*** RECORDED INFORMATION ***

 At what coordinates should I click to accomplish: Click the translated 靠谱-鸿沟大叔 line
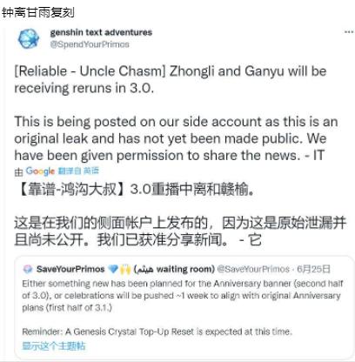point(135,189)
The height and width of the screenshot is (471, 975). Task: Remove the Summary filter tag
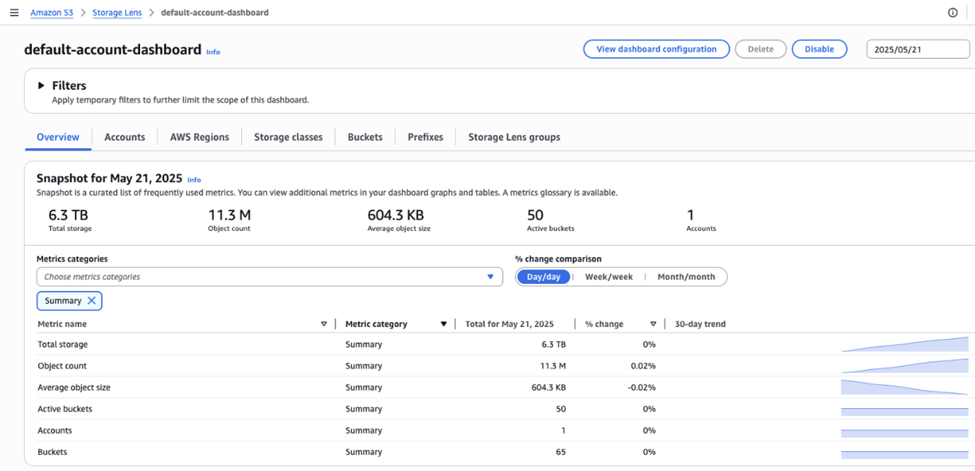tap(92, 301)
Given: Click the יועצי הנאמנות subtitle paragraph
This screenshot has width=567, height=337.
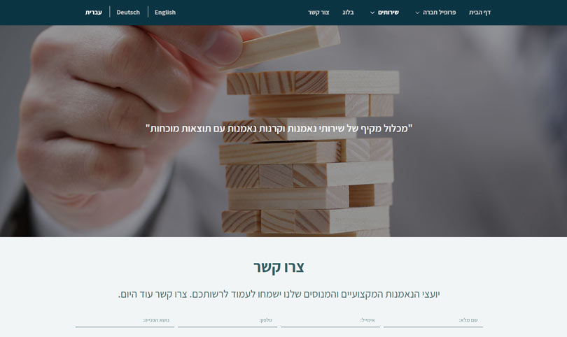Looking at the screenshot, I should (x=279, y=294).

*** End of RECORDED INFORMATION ***

> **TASK GOAL**: Now reproduce all of the entries precisely, with no pictures in the copy.

> **RESULT OF THIS EXERCISE**:
 At what coordinates should I click to accomplish: Click the translated 靠谱-鸿沟大叔 line
point(135,189)
The height and width of the screenshot is (471, 975). Task: Remove the Summary filter tag
tap(92, 301)
Given: Click the יועצי הנאמנות subtitle paragraph
This screenshot has width=567, height=337.
Looking at the screenshot, I should (x=279, y=294).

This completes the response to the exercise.